Work instruction - Starting with the line that contains "Task: Click the Copy environment button", repeat exactly every line through the last one in the records below, and leave out the pictures.
^^^^
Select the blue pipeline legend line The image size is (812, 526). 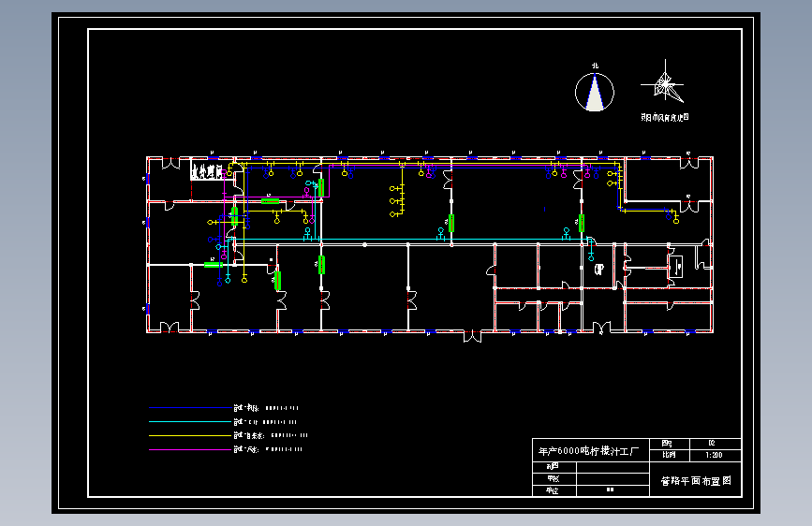pyautogui.click(x=189, y=408)
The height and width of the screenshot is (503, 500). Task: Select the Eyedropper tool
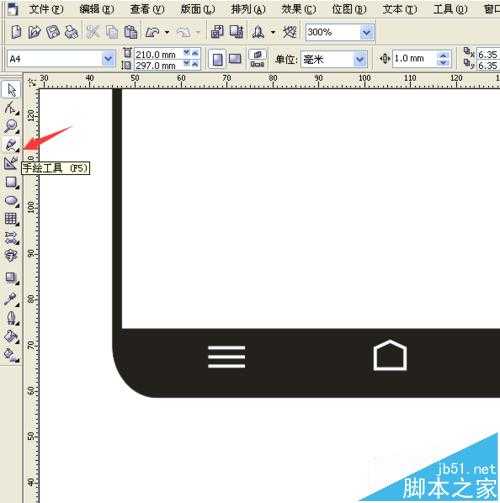[x=11, y=299]
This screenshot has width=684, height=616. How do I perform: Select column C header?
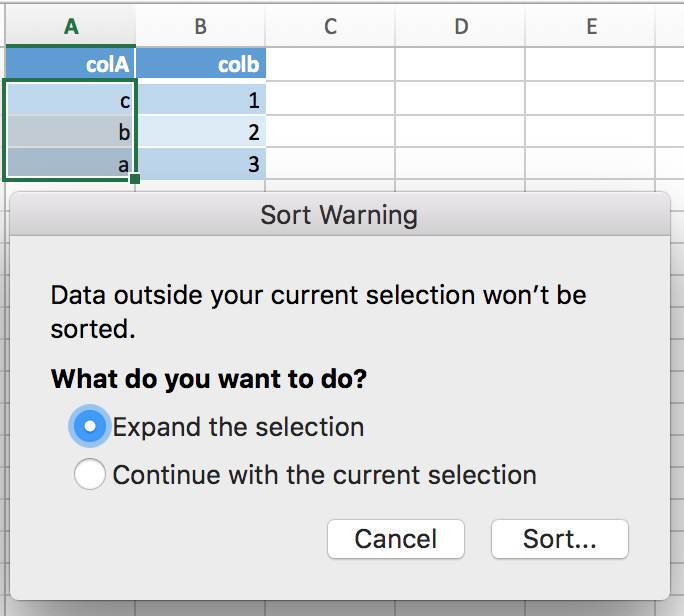point(330,27)
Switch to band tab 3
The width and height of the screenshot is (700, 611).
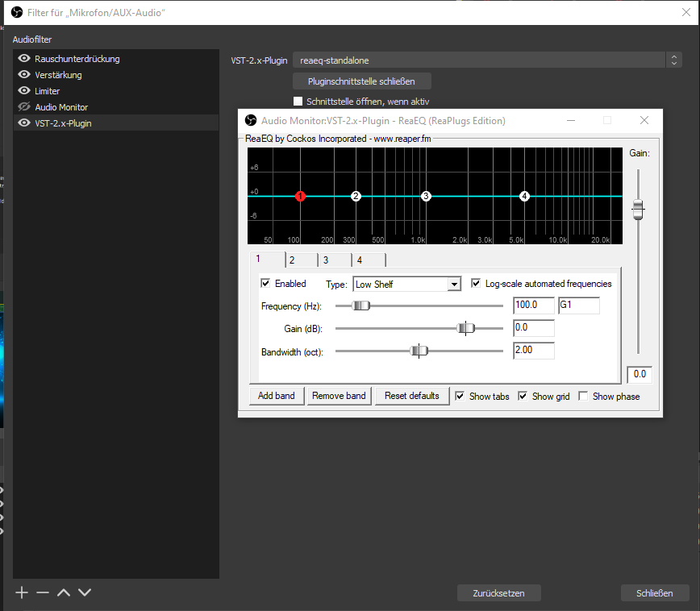(x=326, y=260)
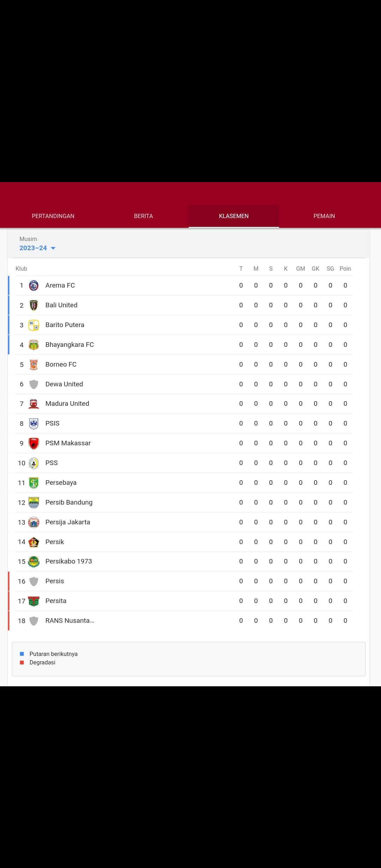Viewport: 381px width, 868px height.
Task: Open the Madura United team row
Action: coord(184,404)
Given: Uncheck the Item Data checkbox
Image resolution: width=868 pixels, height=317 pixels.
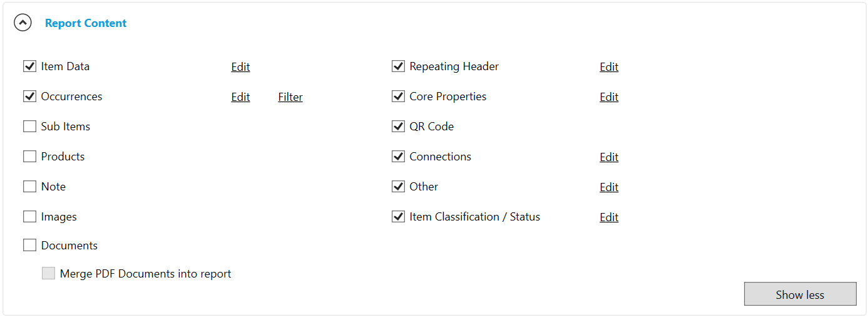Looking at the screenshot, I should pos(29,66).
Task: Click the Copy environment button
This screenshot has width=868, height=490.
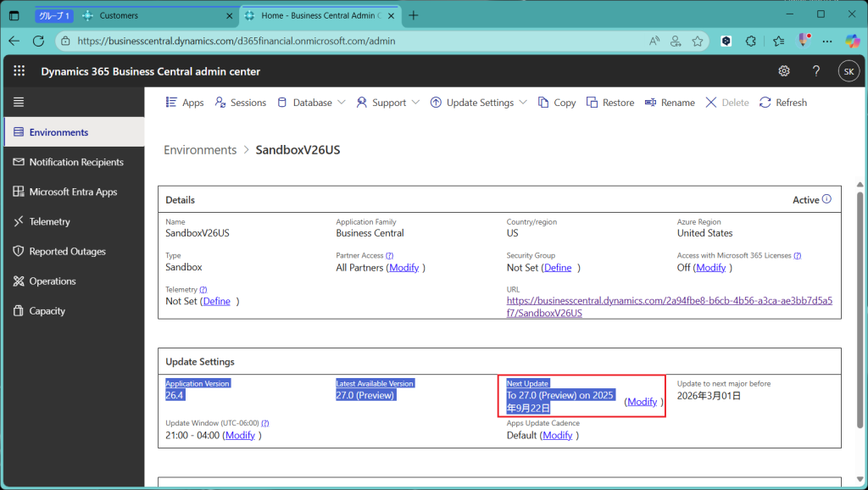Action: (x=557, y=103)
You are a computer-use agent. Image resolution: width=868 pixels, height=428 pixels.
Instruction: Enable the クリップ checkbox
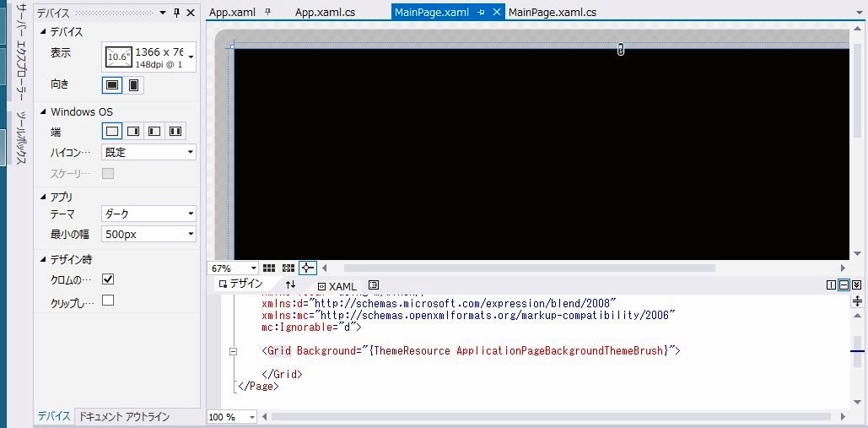(108, 301)
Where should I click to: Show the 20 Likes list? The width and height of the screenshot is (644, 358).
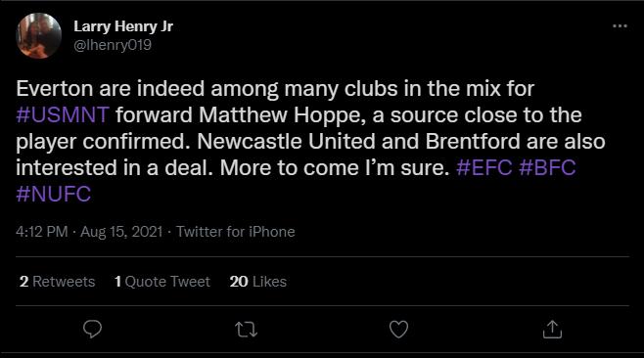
^^^^
Result for this task -
Task: Click the Copy environment button
This screenshot has width=868, height=490.
Action: (x=557, y=103)
You are a computer-use agent. Image resolution: width=868 pixels, height=428 pixels.
Instruction: Enable the クリップ checkbox
(108, 301)
Where should I click to: Show the 20 Likes list? The width and height of the screenshot is (644, 358).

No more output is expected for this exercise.